We moved up here and I got in with an Integrative Family Medicine outfit, terrific staff, so even when my Obamacare kicked in, I kept them as my primary. When I had appointments with my doc there, he gave me very specific instructions about what would help me and suggested resource materials. It still took 2.5 years for me to try anything (and I’m over casting blame on myself on that…you can tell someone to change until you’re blue in the face, but until they want to change, it’s wasted air). But I point it out as a difference between the two methods, because when you have standard insurance with a regular doctor here in America, it’s a revolving door; you’re in and out with not enough time to address all your concerns. I’d make a list of all the things I wanted to cover with the doc and have 3 things left before they were pushing me out the door. And then cha-ching, they bill the insurance for a $300 visit on top of your $25 co-pay and you leave feeling less healthy than when you came in.

I’m digressing again…actually I have a whole book of essays in my head about how fucked the American medical/insurance industry is (Michael Moore, eat your heart out).
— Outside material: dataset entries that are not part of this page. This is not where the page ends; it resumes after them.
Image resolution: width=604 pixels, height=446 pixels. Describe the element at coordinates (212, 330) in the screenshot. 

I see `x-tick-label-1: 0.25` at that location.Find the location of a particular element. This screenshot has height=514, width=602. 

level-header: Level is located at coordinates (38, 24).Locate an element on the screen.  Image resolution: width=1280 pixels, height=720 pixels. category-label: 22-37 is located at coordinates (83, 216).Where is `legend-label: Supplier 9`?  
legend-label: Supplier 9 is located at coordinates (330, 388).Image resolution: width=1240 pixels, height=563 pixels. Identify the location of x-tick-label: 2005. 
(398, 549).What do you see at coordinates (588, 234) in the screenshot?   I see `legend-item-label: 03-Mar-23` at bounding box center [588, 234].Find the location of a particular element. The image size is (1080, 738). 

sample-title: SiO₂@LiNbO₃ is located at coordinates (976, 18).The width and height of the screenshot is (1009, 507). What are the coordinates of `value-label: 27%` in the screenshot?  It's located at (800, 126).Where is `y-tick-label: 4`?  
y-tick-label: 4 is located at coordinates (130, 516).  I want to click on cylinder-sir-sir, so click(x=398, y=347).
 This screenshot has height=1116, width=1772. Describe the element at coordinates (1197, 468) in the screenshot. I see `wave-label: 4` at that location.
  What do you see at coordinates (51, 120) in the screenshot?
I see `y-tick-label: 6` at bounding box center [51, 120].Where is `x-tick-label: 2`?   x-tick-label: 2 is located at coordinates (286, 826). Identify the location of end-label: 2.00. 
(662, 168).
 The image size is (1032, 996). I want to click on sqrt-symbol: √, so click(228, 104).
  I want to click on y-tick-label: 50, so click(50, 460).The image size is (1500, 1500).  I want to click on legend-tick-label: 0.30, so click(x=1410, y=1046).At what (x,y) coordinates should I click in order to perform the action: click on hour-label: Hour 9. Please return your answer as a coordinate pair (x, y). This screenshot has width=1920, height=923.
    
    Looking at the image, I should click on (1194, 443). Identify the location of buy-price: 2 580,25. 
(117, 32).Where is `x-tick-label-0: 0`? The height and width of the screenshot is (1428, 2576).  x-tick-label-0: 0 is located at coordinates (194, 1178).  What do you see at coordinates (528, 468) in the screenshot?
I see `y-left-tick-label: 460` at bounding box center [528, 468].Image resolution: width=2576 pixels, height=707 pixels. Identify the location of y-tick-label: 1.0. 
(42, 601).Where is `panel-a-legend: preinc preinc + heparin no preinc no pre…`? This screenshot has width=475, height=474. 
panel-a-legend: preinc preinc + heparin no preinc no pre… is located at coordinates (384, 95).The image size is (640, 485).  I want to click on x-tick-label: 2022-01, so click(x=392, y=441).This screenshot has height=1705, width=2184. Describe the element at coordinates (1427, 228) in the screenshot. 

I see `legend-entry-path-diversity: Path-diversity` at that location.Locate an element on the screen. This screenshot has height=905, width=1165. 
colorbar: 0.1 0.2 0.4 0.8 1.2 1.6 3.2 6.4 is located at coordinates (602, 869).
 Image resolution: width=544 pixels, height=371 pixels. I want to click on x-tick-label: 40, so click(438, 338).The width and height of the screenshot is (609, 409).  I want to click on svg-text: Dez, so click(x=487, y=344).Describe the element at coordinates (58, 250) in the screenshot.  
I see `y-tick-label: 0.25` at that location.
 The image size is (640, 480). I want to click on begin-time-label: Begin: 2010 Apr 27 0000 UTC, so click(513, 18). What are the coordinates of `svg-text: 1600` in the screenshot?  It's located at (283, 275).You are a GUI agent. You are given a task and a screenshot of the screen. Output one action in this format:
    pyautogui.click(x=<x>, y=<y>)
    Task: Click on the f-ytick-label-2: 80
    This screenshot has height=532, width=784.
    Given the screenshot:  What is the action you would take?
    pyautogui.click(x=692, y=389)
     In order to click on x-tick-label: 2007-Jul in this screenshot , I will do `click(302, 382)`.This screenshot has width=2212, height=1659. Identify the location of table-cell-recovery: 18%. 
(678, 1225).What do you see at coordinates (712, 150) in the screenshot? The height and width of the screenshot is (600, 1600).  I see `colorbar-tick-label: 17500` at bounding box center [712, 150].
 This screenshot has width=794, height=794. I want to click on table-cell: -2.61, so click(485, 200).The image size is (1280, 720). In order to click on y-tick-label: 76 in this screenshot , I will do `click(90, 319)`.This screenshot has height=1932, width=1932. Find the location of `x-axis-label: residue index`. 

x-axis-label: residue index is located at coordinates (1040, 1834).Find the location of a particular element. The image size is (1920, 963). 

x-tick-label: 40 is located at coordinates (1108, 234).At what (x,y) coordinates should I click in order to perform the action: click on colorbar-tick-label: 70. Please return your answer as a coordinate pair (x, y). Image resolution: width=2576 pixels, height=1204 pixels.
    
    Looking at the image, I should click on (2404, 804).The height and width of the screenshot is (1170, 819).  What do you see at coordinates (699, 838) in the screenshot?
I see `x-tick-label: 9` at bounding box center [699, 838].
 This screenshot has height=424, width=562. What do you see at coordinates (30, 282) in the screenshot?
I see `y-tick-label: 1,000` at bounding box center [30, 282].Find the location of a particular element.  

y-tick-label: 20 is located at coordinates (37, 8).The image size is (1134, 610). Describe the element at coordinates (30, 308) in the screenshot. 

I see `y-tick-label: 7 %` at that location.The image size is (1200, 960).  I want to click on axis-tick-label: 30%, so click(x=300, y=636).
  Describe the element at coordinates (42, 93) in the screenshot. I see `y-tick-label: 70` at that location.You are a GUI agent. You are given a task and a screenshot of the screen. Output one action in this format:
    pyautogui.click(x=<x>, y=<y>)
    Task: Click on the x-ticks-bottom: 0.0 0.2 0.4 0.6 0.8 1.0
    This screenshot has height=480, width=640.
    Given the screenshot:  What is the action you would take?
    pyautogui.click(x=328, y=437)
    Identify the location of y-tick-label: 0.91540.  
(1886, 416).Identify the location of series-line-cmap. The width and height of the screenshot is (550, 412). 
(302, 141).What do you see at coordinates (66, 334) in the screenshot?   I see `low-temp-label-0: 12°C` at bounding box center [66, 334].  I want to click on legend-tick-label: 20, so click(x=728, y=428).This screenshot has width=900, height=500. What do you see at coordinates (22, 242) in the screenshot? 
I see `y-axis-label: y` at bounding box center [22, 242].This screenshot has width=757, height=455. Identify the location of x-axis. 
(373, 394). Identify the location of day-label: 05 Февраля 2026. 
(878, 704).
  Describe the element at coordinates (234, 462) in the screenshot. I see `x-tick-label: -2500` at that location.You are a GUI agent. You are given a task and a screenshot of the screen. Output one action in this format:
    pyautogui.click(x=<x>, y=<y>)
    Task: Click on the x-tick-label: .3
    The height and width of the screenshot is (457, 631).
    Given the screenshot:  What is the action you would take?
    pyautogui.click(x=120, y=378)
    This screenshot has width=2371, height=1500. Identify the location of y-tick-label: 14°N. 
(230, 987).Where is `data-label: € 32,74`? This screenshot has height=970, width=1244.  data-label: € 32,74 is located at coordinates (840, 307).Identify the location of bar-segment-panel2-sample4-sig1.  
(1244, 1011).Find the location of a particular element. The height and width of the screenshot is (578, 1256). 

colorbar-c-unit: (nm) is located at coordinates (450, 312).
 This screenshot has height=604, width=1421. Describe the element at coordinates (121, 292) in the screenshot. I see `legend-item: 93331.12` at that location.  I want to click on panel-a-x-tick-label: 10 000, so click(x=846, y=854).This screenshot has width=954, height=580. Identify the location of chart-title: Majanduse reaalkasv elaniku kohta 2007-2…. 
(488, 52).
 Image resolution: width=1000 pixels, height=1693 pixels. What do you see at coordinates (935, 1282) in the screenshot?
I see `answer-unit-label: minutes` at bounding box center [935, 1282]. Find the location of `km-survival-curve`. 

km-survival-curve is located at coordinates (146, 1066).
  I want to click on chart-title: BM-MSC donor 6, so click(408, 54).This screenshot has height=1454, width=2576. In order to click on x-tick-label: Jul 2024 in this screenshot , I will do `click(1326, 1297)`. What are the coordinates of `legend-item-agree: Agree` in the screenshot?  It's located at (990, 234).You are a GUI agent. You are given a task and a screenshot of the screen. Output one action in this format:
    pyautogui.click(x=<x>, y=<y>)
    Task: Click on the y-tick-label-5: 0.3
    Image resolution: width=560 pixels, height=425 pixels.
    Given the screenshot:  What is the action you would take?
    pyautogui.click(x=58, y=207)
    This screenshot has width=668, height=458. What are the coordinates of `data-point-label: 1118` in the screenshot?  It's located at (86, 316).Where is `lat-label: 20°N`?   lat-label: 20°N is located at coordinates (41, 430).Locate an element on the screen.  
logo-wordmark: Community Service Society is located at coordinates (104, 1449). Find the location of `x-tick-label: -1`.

But my point here (and I do have one) is that in all those doctors visits, 2 decades worth from Tampa to Fort Myers to Jacksonville, Florida, NO ONE ever suggested changing diet as a means of altering mood. And that’s infuriating. I needed to travel this road, I get that; but when I think of the years wasted eating “food-like substances” and not understanding why I felt like shit, my head explodes.

I became a patient at IFM, and really did my homework about the Paleo lifestyle. I participated in the Whole 30, and the difference in my mood and energy was life-changing. I’ve seesawed post-Whole 30 a bit, and I know why; and getting back to that mood and energy level is my top priority now. My knowledge overwhelms me, and so I spew it out here. Hopefully it’ll help convince someone who’s on the fence about the Paleo lifestyle. You don’t have to eat chicken livers and bone broth if you don’t want to. Do a 30-day detox though, and figure out what works for you; because your body will thank you every. day. afterward. as you navigate a new relationship with food.